Goal of the exercise ▸
Once you find the line with "This screenshot has width=886, height=513." in the data below, transcribe exactly each line from there to the line with "Redo the last undone edit", inclusive, and nothing else. Drop the pictures.

Stored records
·····
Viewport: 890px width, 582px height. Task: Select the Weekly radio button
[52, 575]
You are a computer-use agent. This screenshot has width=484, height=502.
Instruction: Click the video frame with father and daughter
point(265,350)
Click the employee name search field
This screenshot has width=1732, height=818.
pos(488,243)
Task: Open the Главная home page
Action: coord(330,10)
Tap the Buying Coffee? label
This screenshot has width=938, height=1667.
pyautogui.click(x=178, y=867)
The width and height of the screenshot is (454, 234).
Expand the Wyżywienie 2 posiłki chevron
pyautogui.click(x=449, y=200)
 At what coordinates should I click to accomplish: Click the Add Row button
·····
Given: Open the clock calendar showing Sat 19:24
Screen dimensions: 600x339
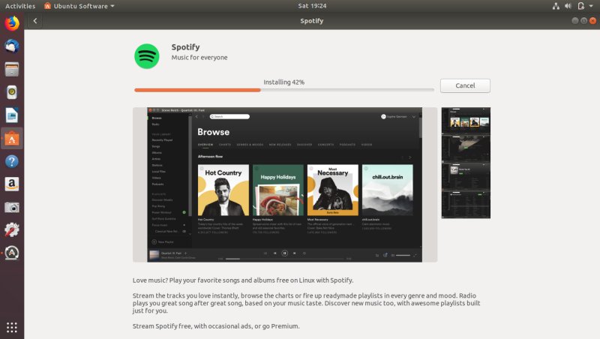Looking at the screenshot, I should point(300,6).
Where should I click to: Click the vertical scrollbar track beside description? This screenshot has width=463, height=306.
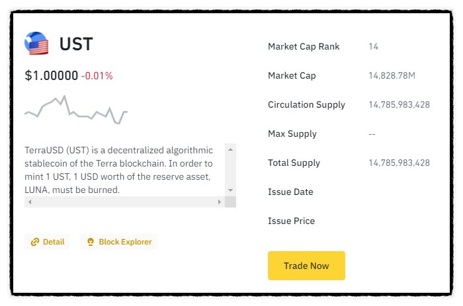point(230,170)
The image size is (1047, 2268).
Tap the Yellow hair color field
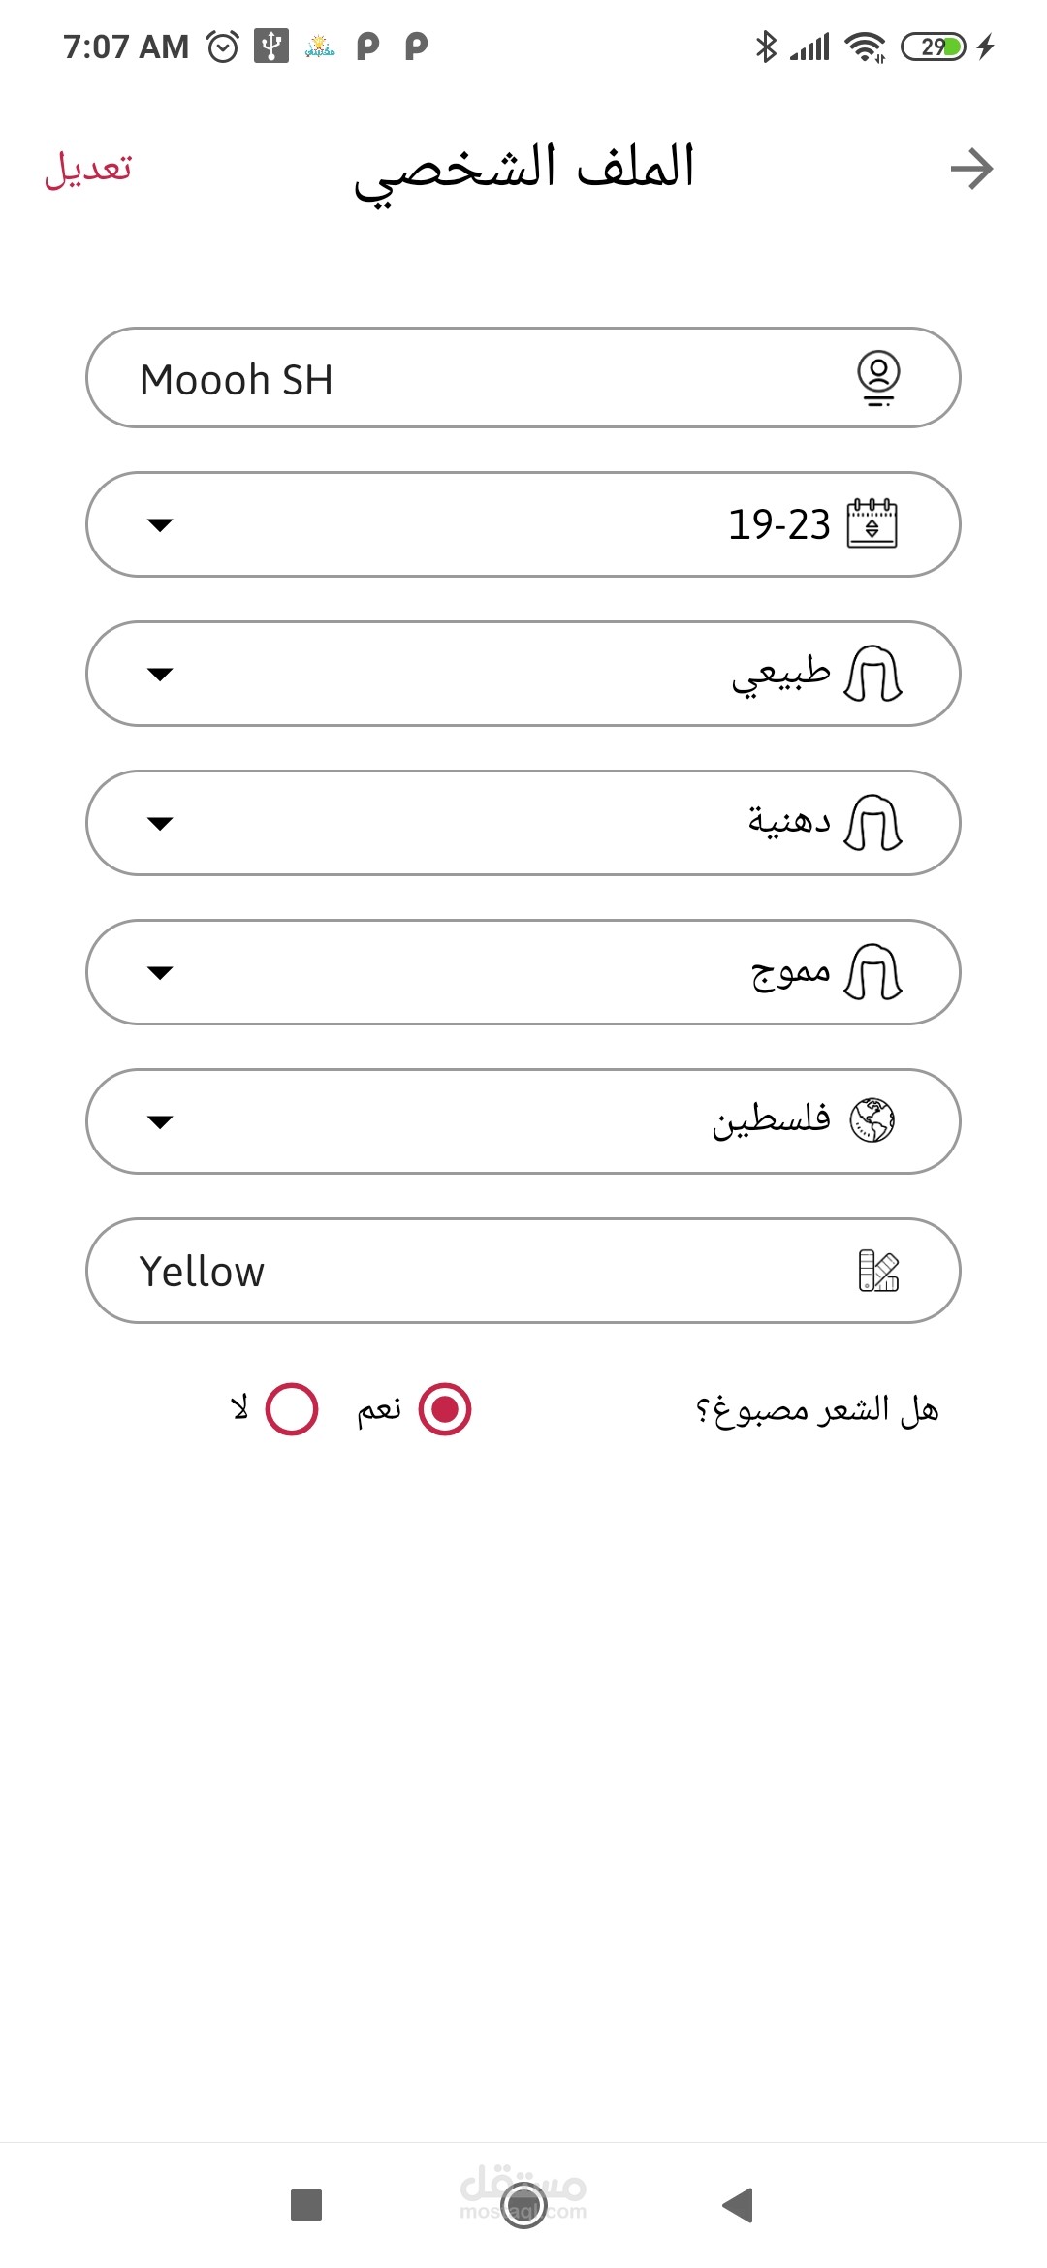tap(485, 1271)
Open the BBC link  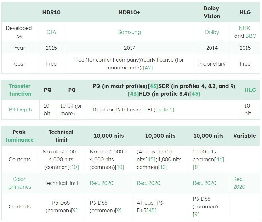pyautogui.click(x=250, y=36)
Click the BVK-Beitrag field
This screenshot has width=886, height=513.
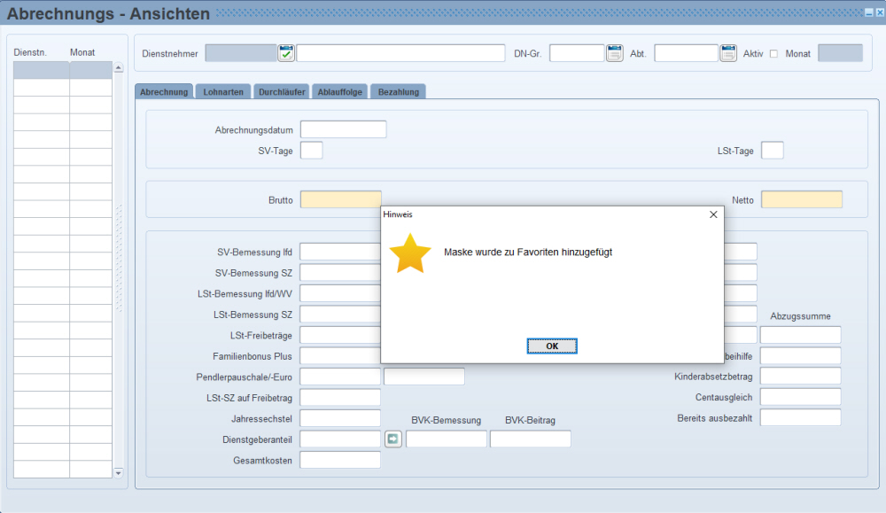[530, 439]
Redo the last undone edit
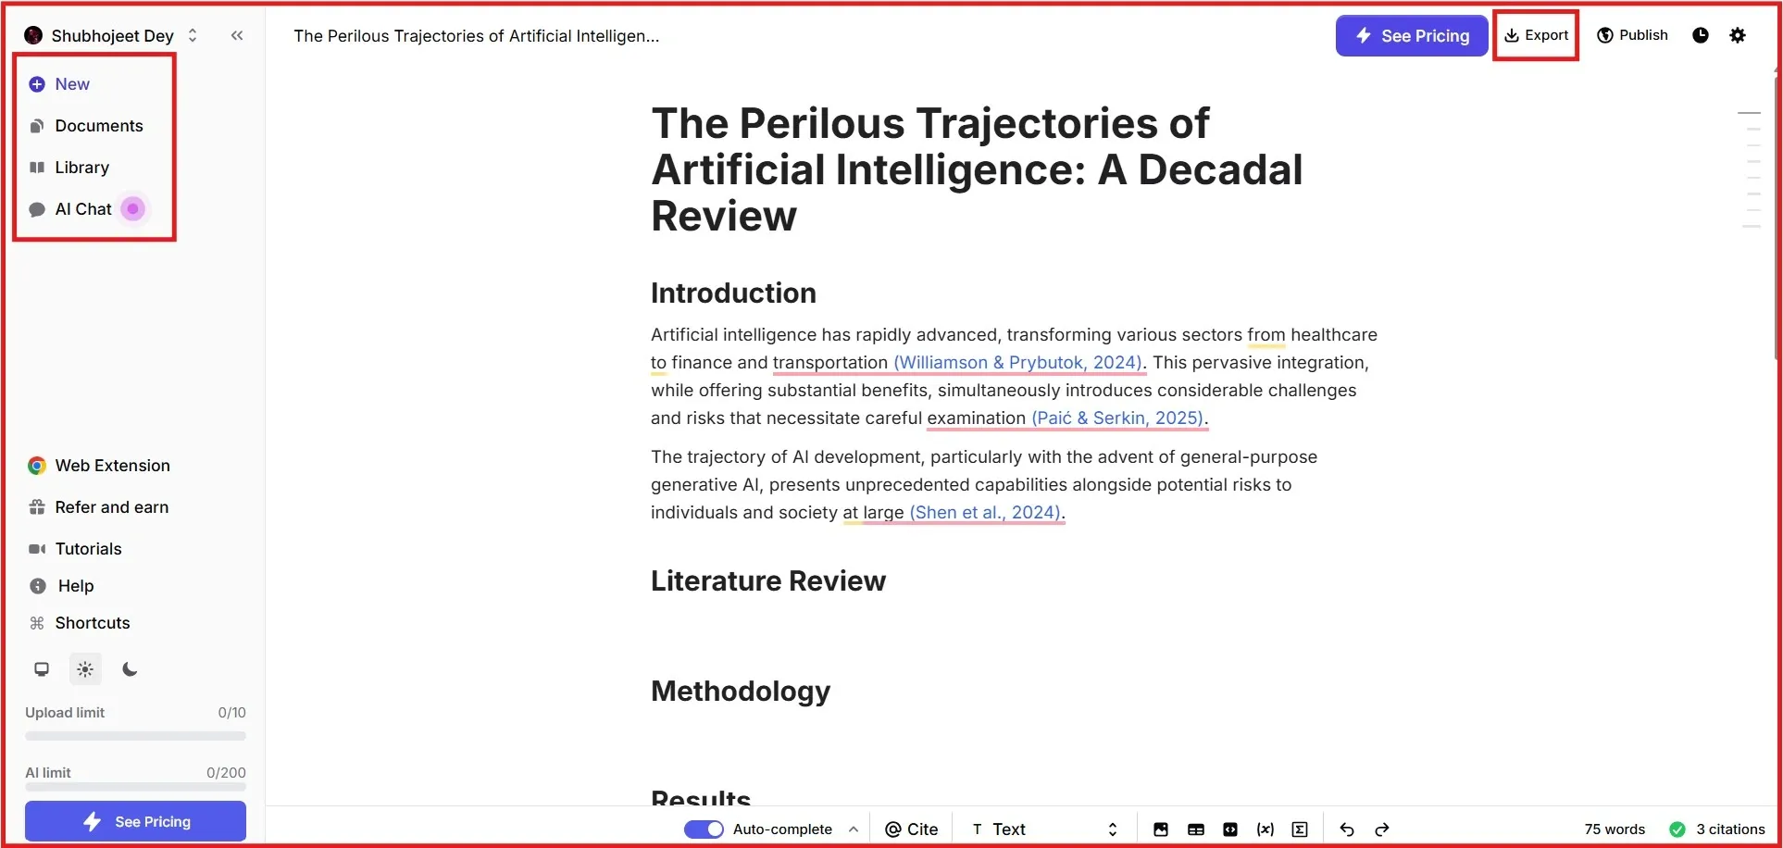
·····
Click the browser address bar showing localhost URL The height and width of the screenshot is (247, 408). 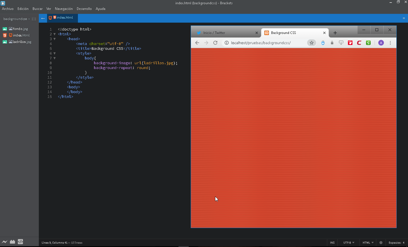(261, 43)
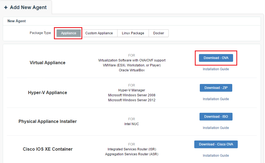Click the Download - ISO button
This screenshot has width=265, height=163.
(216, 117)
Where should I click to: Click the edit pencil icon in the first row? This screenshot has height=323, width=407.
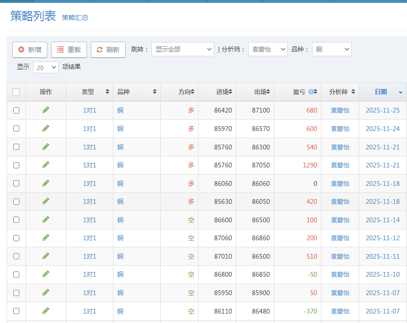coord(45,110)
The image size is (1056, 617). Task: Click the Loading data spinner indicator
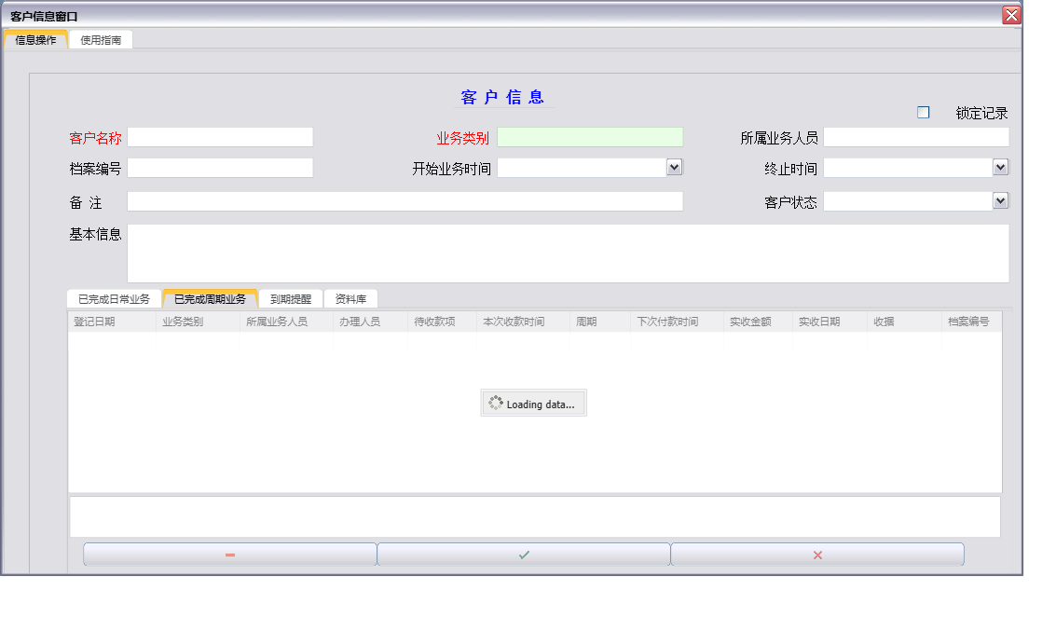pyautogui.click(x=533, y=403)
·····
Exercise response ▸
This screenshot has width=886, height=513.
[530, 439]
Redo the last undone edit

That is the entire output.